PASSAGE PROVIDED:
Global market regulators are expected to establish a single agency within the next year to coordinate with cryptocurrency laws in various regions, according to Ashley Alder, chair of the International Organization of Securities Commissions (IOSCO), an association of market regulators. The boom in digital currencies is one of the three main areas (the other two being Covid and climate change) that authorities are now focused on, he said, according to Reuters.
“If you look at the problems we need to handle, they are many, and there is a wall of fear about this (crypto) in institutional discussions,” said Alder, who is also the CEO of Hong Kong’s Securities and Futures Commission, during an online conference hosted by OMFIF on Thursday.
Alder said a worldwide organisation that will harmonise crypto laws is needed. He compared it to different climate finance setups, including one under the G20 group of top nations. “At the moment, there isn’t anything like that for crypto,” he said. “But as one of the three Cs (Covid, climate and crypto), I believe it is now critically vital. It has moved up the schedule, so I don’t think that will be the case next year,” he added.
Cyber security, operational resilience and lack of transparency are at present among the key concerns, which have been exacerbated by the high volatility in cryptocurrencies this week. Bitcoin, for example, has seen a drop of 20 per cent in price this week.
Following the demise of the stablecoin TerraUSD, the head of the Senate Banking Committee in the US urged legislators to tighten crypto laws.

PROMPT A: In the crypto regulation article, by how much did Bitcoin's price drop this week?
PROMPT B: Please summarize the crypto regulation article in two sentences.
PROMPT C: List every key concern about crypto that the crypto regulation article names.
The rows have no connection to the crypto regulation article.

DATA FOR REVIEW:
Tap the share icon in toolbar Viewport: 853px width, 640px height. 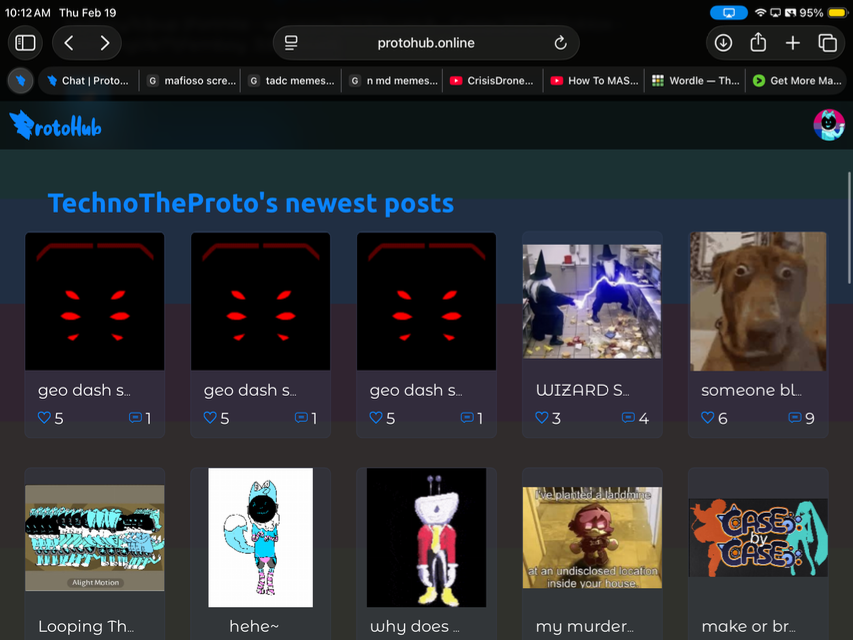click(758, 43)
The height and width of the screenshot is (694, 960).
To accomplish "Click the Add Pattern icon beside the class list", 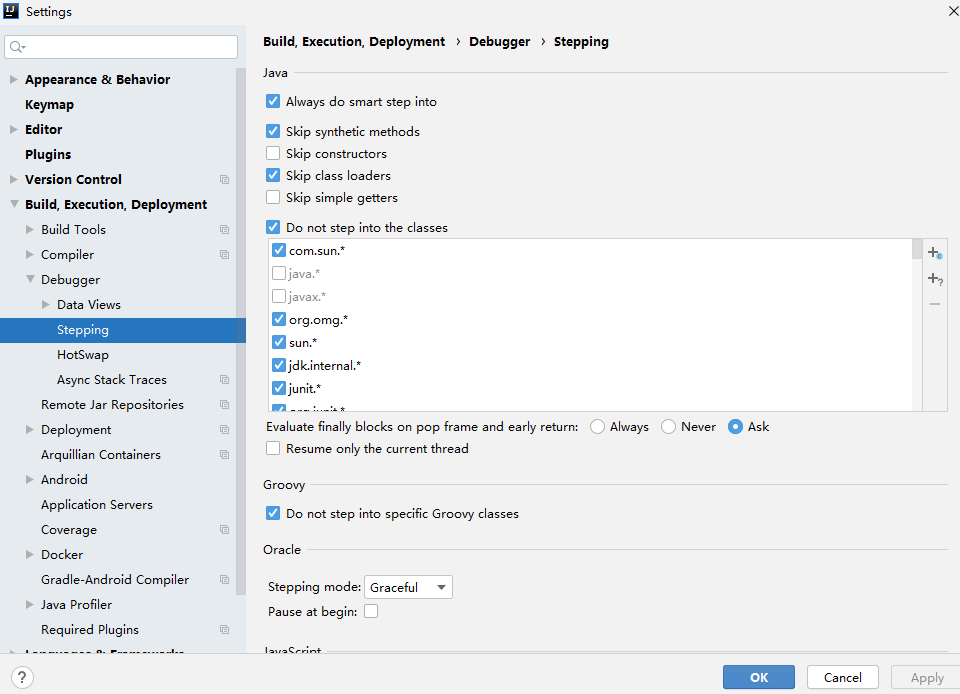I will click(934, 279).
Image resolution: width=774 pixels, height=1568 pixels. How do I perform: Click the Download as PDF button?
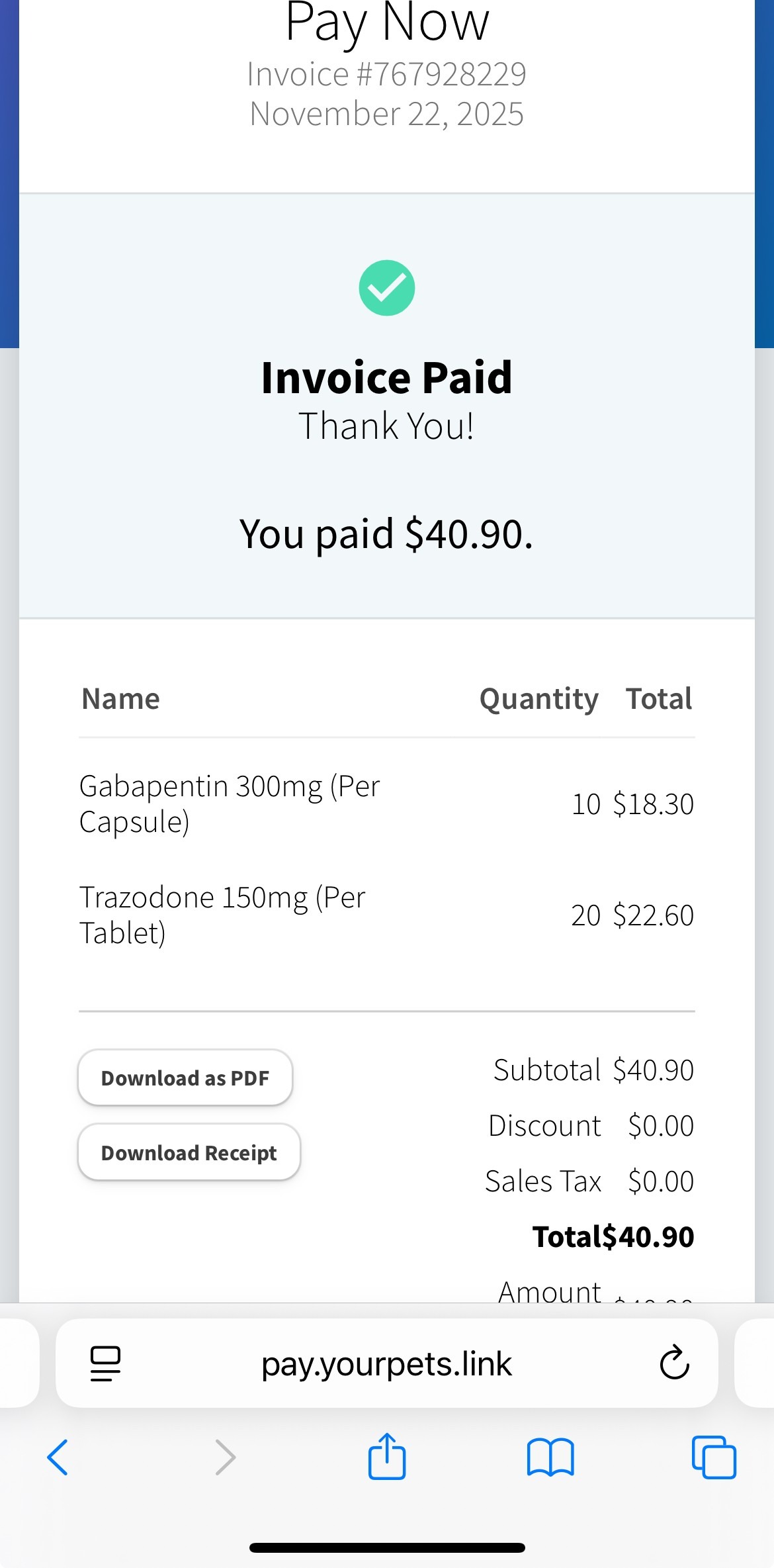pyautogui.click(x=185, y=1078)
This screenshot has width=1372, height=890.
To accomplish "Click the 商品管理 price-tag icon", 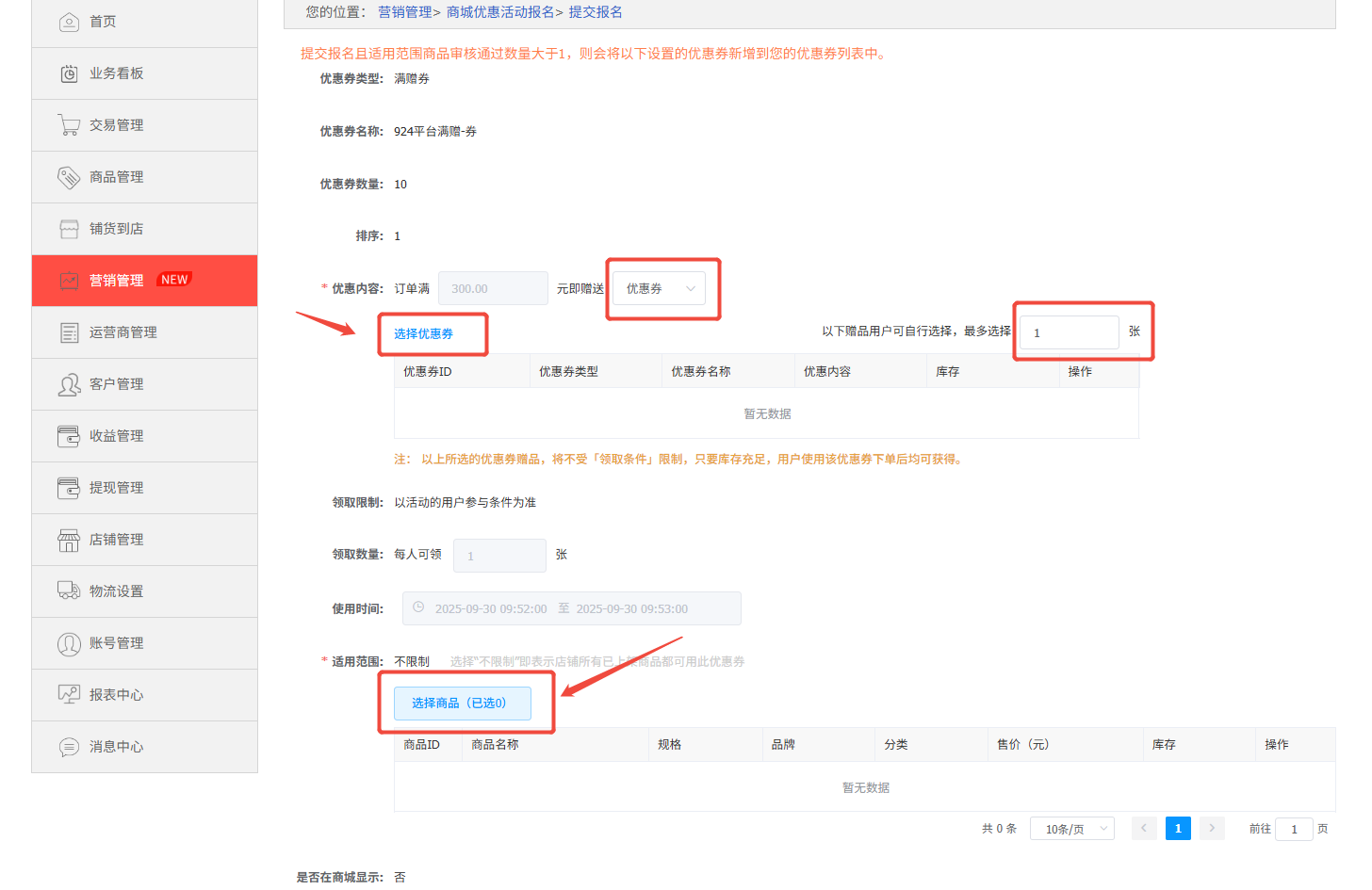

WRITTEN ANSWER A: 20 percent.

WRITTEN ANSWER B: Ashley Alder, chair of IOSCO, expects global market regulators to set up a single agency within the next year to coordinate cryptocurrency laws across regions, with crypto now one of three main areas of focus alongside Covid and climate change. Key concerns include cyber security, operational resilience and lack of transparency, and this week's high volatility, including a 20 percent drop in Bitcoin's price, has made them worse.

WRITTEN ANSWER C: Cyber security, operational resilience, lack of transparency